EXERCISE INPUT:
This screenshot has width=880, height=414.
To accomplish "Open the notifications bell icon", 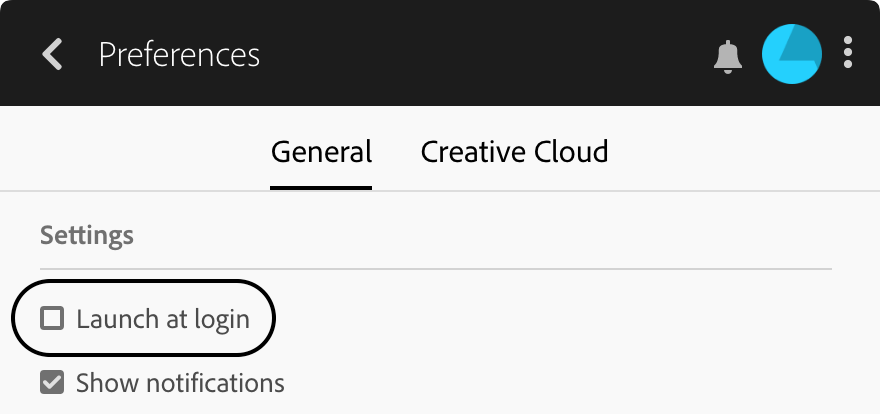I will (x=728, y=56).
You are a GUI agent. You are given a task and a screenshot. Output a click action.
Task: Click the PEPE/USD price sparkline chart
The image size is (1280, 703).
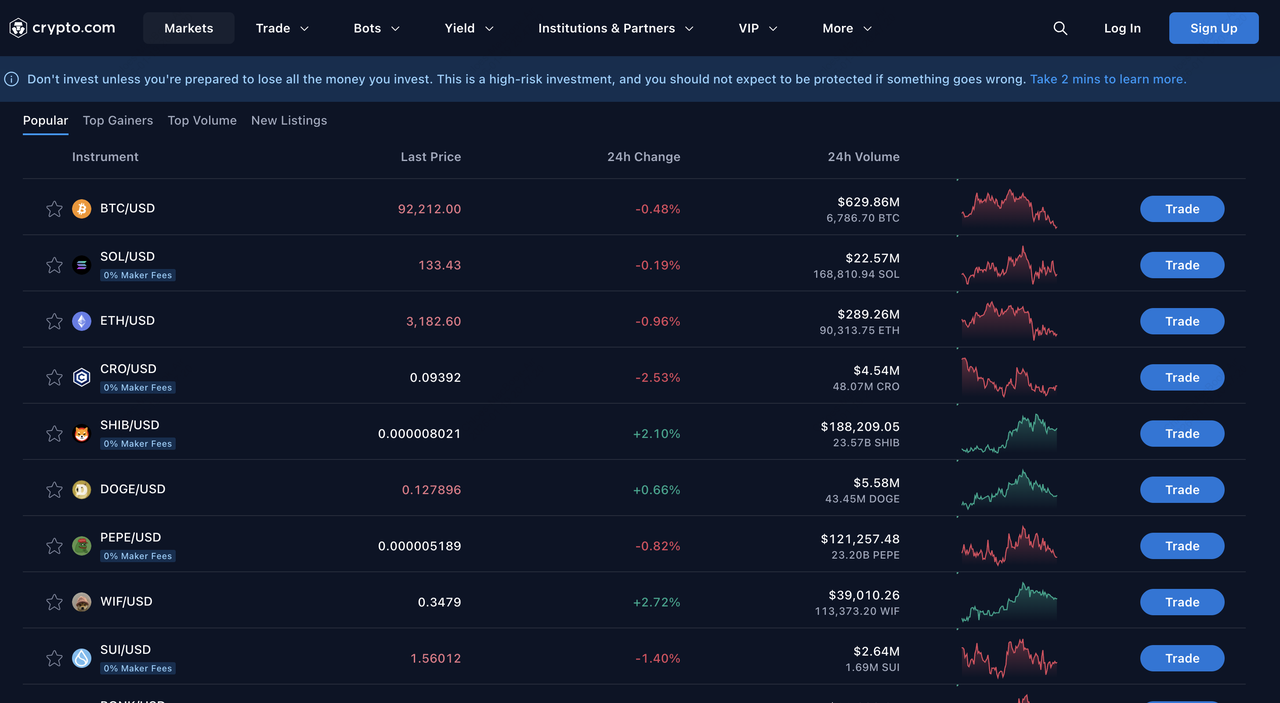coord(1008,546)
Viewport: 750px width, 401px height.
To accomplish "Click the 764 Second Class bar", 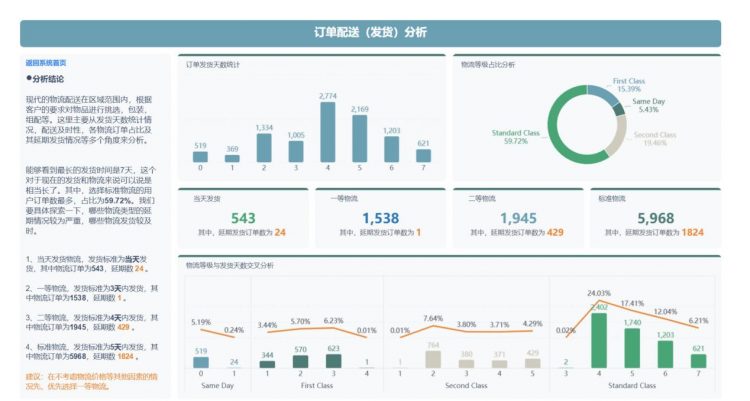I will pyautogui.click(x=433, y=359).
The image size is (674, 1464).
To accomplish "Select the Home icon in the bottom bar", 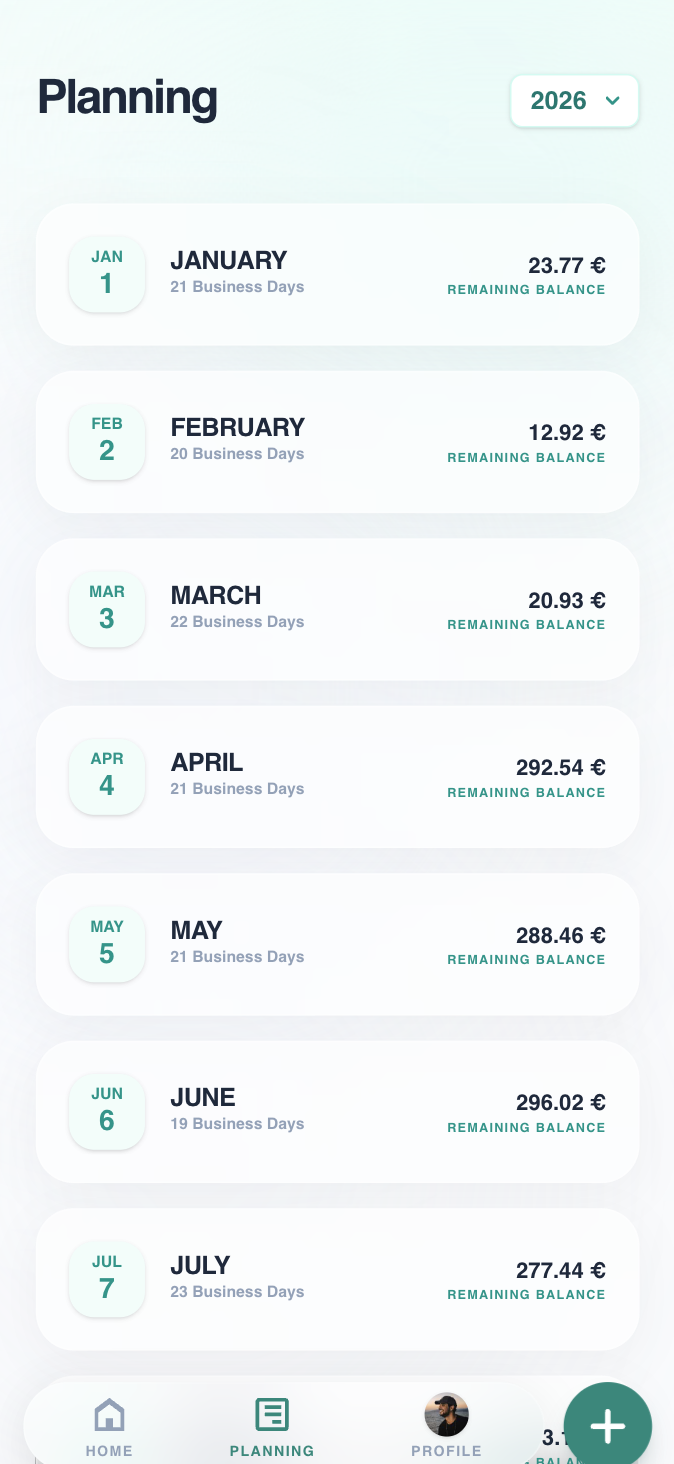I will coord(109,1415).
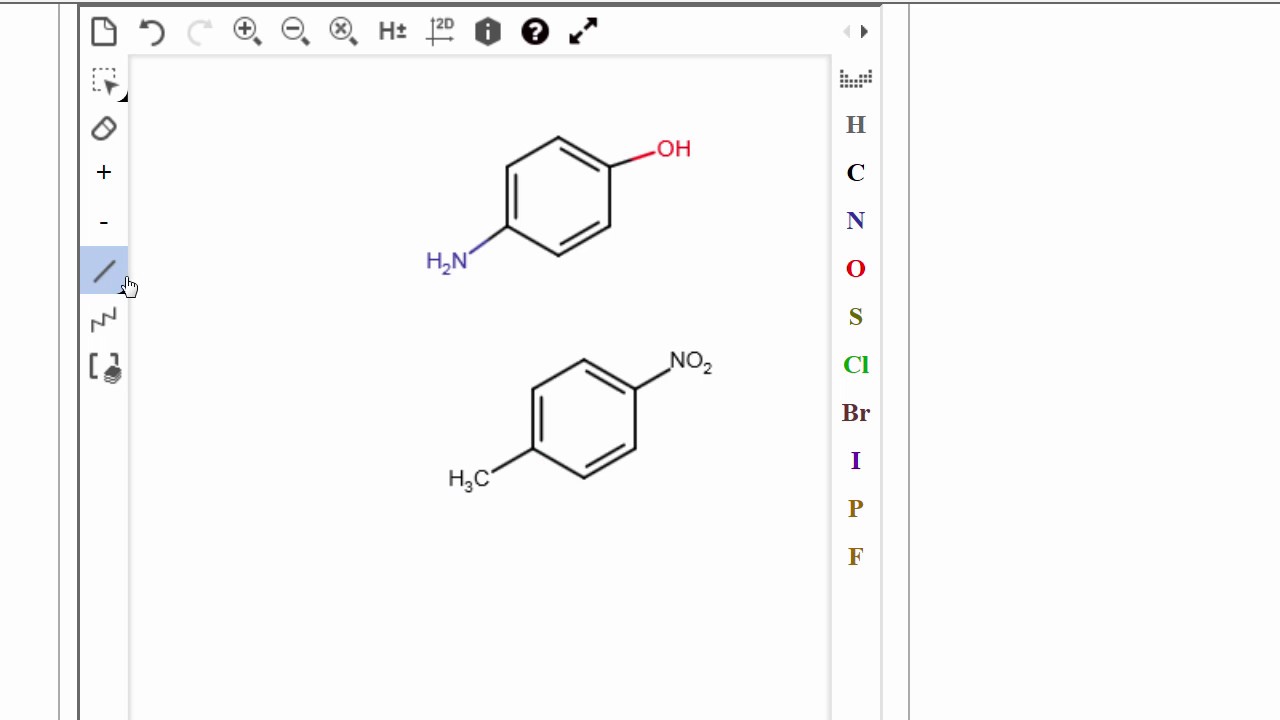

PROBLEM TO SOLVE: Locate every line in the entries above that contains the string "image", matching case exactly, and copy each such line in full.

ANSWER IN FULL:
The image size is (1280, 703).
The image size is (674, 1464).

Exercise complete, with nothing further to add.